> **WORK INSTRUCTIONS**
Find the line that contains "Click the Funcommunity site title" in the records below, then repeat exactly that line and each one after it, leaving pictures out.
[Opening GIVEN DATA section]
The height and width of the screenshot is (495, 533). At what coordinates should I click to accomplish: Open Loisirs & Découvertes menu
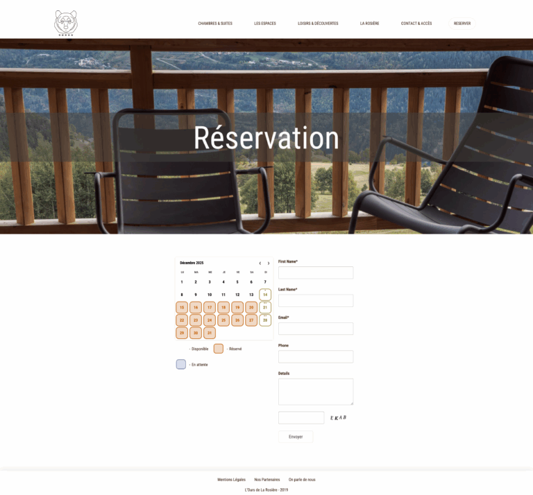(x=318, y=24)
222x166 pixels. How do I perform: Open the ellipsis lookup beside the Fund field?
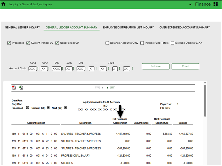pos(38,68)
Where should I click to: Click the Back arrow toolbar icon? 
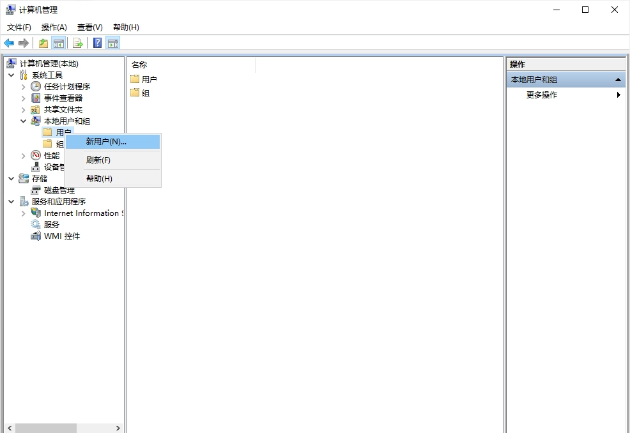[9, 43]
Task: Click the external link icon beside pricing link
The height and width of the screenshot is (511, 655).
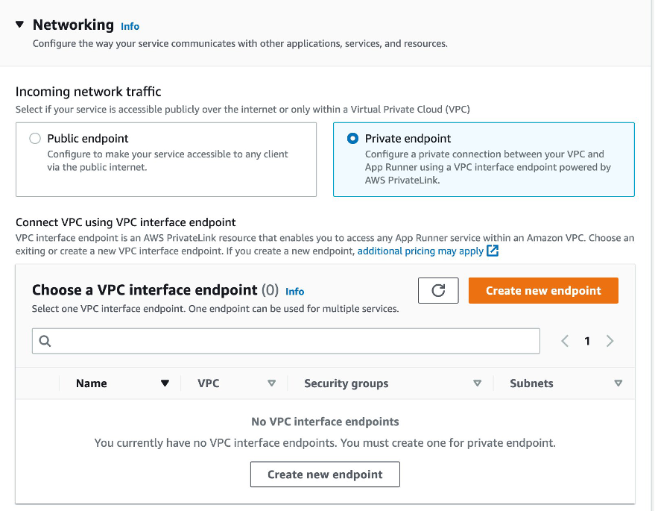Action: [x=492, y=251]
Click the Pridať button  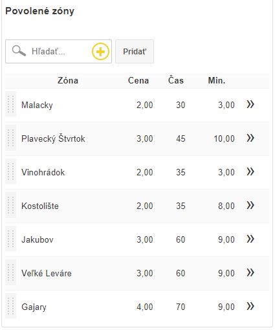click(x=135, y=52)
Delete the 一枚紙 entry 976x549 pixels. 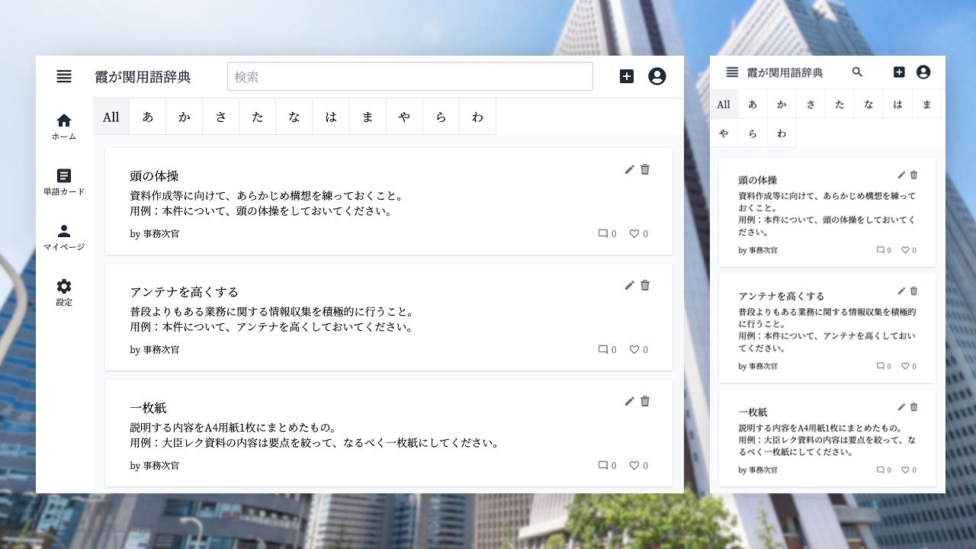point(645,401)
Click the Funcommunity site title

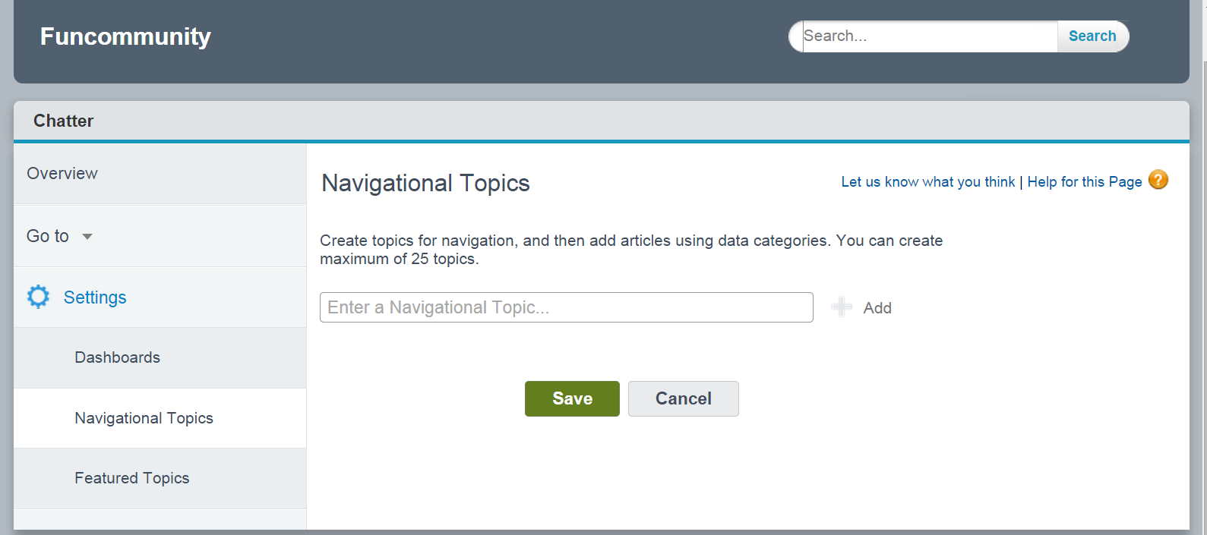point(125,36)
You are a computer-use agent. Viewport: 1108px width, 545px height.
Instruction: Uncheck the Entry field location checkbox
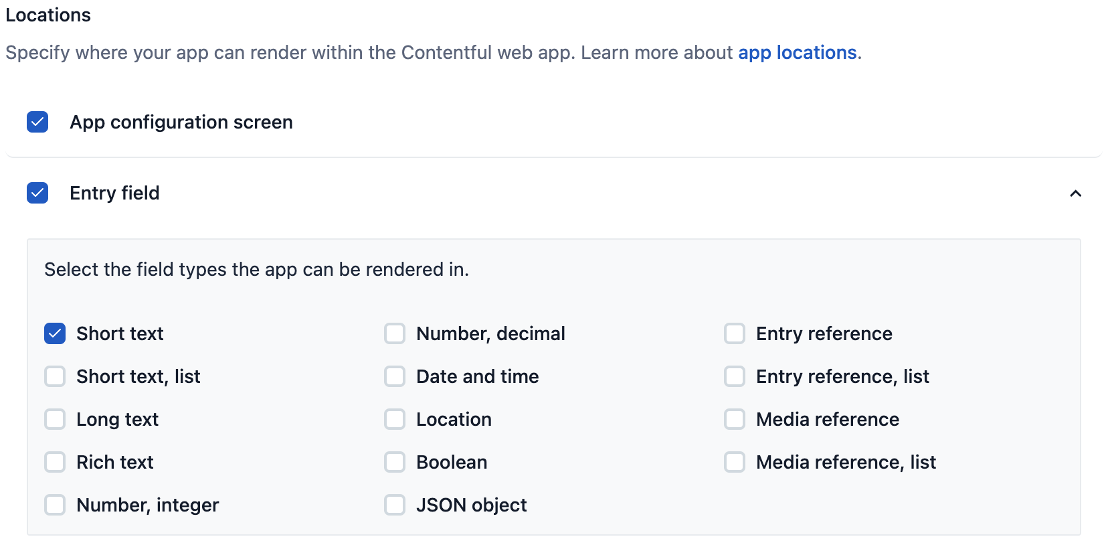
[Closing GIVEN DATA section]
> **RESPONSE FOR THIS EXERCISE**
Click the Funcommunity site title

point(125,36)
You are a computer-use agent. Viewport: 1108px width, 545px height.
Instruction: Uncheck the Entry field location checkbox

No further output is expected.